Sublime is the word that comes to mind when looking at images from Karl Lagerfeld’s Spring 2001 couture collection for Chanel. It’s one in which he achieved a perfect balance between past and present; the models looked at once fresh and modern and like drawings that had come to life from the pages of 1930s Vogue. Proof that there really can be a timelessness to classic design.
Shown in the days before Chanel was doing film-worthy mega-sets, the arrangements were unfussy—walls painted in degrade tones of blue, reminiscent of a Riviera sky, with a huge gilded chain running along the base of wall—and the clothes were more powerful shown in such simplicity. To Hamish Bowles, the chain, a sort of super-sized version of the kind sewn into Chanel jackets to keep them in place, was “emblematic of the strong links between this collection and the legacy of Coco Chanel.”
The chain also lent a sort of nautical aspect to the goings-on, which was quite fitting; Mademoiselle, a sun-lover credited with popularizing the tan, was famously photographed in a striped Breton top at her summer escape, circa 1929
Having set the scene, Lagerfeld proceeded not to the sea, but in a wonderfully breezy direction. For evening there were incredible dreams of dresses to choose among, some restrained, almost boyish looks in black and white, and others more voluminous in the pastel colors of macaroons.
The innovation over which editors spilled most ink, though, was the designer’s rethink of the house’s signature cardigan suit—the piece that became the anchor of the second chapter of Coco’s career. “A Chanel jacket is cut like a glove, so slender it tucks inside a skirt,” reported Bowles. “Karl is all about paradox,” Amanda Harlech had told him days prior to the show. “The line is ‘safe,’ but it’s got edginess in the details.” Details including fabrics sequined in Ottoman patterns, and skirts embroidered with a constellation of glittering sequins. “True to Lagerfeld’s delight in contrast,” Bowles noted, “these confections will be juxtaposed with mannish details: A pleated blouse will form the body of a tweed suit; the wedding dress will get a shirt and tie.”

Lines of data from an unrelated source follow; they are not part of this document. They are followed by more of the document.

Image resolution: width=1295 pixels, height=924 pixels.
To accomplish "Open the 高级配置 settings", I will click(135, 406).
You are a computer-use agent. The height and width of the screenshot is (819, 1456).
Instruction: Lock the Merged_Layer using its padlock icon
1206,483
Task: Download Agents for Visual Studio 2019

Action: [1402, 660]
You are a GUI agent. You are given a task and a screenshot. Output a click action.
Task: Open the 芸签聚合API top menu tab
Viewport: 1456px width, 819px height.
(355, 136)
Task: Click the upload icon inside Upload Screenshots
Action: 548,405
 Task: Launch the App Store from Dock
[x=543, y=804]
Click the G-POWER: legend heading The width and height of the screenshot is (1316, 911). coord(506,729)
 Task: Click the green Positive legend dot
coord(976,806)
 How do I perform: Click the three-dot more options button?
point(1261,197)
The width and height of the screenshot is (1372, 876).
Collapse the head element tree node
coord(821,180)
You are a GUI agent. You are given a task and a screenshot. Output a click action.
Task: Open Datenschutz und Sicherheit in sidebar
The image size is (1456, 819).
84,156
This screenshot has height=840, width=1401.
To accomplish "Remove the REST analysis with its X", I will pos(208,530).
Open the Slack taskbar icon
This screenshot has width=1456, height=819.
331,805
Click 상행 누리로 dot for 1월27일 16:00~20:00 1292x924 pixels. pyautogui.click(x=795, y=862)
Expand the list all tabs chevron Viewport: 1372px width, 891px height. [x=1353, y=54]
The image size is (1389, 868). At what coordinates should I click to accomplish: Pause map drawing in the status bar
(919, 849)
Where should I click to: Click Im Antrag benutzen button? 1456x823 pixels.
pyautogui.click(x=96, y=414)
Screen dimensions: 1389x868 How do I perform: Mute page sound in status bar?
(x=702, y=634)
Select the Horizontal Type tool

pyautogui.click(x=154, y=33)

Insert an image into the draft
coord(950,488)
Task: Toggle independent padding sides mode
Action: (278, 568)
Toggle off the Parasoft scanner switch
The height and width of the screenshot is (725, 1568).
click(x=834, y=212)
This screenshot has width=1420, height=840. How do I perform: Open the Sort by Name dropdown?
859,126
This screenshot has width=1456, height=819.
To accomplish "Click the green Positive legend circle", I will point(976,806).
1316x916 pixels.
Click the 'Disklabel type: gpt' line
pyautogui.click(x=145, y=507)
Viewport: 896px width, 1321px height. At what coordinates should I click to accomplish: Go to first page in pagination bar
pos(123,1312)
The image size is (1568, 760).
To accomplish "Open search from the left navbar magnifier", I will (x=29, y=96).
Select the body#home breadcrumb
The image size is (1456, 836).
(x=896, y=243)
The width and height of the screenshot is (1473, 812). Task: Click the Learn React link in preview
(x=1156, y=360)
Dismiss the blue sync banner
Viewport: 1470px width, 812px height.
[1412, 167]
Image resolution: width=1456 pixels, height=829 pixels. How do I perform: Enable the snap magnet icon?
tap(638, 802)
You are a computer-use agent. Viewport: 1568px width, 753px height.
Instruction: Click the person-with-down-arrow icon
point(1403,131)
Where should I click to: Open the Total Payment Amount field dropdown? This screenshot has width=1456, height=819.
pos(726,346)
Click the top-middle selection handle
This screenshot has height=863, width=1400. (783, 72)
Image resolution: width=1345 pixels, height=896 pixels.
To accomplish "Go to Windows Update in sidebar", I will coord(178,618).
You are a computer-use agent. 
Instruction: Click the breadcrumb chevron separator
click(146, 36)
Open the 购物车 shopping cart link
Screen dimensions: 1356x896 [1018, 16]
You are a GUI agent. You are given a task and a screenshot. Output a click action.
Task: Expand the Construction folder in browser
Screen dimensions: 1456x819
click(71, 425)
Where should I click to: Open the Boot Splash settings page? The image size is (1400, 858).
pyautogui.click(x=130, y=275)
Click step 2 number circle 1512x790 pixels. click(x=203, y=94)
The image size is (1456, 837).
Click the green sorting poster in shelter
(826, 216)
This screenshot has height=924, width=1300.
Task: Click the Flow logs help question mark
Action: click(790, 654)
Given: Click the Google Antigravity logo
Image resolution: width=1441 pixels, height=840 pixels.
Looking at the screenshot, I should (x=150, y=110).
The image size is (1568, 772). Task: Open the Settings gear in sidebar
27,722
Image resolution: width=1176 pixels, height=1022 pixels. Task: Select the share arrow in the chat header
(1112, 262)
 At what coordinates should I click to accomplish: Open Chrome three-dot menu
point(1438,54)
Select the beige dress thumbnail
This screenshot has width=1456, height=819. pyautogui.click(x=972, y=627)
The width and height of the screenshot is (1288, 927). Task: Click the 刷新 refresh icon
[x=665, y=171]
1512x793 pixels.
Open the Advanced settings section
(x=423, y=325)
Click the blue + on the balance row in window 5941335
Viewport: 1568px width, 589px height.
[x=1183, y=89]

That wedding look, with its tucked and beribboned skirt that could have been painted by the 19th-century French artist James Tissot, was worn by Devon Aoki in the show, and later photographed in the Chanel Haute Couture atelier on Bridget Jones star Renée Zellweger, who modeled the collections for Vogue. As memorable as that sitting was, it wasn’t Zellweger who made this collection one for the history books; the credit for that goes to Jennifer Lopez who daringly wore the look modeled by Carmen Kass to the 2001 Academy Awards.
Seemingly a paradigm of simple elegance, the dress had a voluminous oyster-colored ball skirt that was topped with a greige off-the shoulder chiffon top. Some members of the press were delighted to notice that it wasn’t opaque. Instead of pearls, Lopez accessorized the looks with megawatt diamonds (including chandelier earrings from Fred Leighton) to complement her star—or should we say étoile?—power.